On the plus side, a new site offering older PC games for download, Good Old Games, has emailed me a link to the non-public, invitation-only beta-test of their new service. There is one in particular I'm looking forward to trying, hopefully for the magical price-point of approx £5 (or less), Freespace 2, but I could see myself purchasing a few more if the service proves easy enough to use. Freespace 2, widely regarded as a true classic of the genre, is a space sim[ulation] in the old style, meaning a joystick is the preferred method of flight control*. This gives me a good excuse to pop in past PC World on my way home tonight for a spot of Retail Therapy.

Current Mood: Wanting to go home. :wait:

*Newer games switched to a mouse-and-keyboard method of flight, easier for the wider populace to get a grasp of but much less authentic. Predictably, we space-smitten die-hards prefer the innuendo-laden Stick of Joy.

NOT the end of the world, you "twats"

Comments taken from my previous post:

Originally posted by Goldbug:

If that Cern collider goes "APE" boom today and creates a mini black hole - the EARTH is DOOOOOOMED!


Originally posted by Me:

Oh don't get me started! Bloody Luddites and their technophobia! Oh that they all had once face and I was slapping it with my Mighty Glove of Common Sense (+2)...! NOTHING will happen today except a lot of headless-chicken journalism.

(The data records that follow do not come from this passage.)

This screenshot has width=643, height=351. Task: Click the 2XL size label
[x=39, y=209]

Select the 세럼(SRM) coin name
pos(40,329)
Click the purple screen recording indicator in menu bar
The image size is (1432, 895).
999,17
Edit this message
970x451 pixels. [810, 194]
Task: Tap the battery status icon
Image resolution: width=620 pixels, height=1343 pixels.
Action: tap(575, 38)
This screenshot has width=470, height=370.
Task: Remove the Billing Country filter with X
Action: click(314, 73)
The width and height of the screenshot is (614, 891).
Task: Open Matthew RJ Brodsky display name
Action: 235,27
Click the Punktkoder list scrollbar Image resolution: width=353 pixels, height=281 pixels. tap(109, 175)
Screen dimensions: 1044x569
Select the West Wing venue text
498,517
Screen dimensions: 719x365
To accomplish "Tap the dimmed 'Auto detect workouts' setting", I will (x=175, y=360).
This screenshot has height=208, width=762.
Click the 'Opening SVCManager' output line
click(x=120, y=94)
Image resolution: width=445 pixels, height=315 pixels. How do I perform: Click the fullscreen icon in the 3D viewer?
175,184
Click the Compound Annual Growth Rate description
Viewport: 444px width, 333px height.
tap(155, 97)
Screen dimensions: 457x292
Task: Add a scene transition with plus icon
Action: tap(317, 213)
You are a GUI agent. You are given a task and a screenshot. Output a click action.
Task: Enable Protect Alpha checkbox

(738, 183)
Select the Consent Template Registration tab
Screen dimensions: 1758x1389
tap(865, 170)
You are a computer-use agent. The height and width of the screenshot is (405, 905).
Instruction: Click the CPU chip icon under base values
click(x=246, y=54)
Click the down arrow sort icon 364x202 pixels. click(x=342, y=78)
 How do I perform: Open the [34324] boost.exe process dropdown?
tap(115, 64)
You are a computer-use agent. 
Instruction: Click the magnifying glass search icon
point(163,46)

They don't start smashing particles together for another month and they don't do the 'scary' hi-energy stuff until NEXT blimmin' YEAR.

Load of fuss and plaver about sweet fanny adams!



Current Mood: Profoundly irritated :irked:

(NB: "Twats" reference taken from scientist, Brian Cox, when asked about his concerns over the possibilty of impending doom - read the article HERE)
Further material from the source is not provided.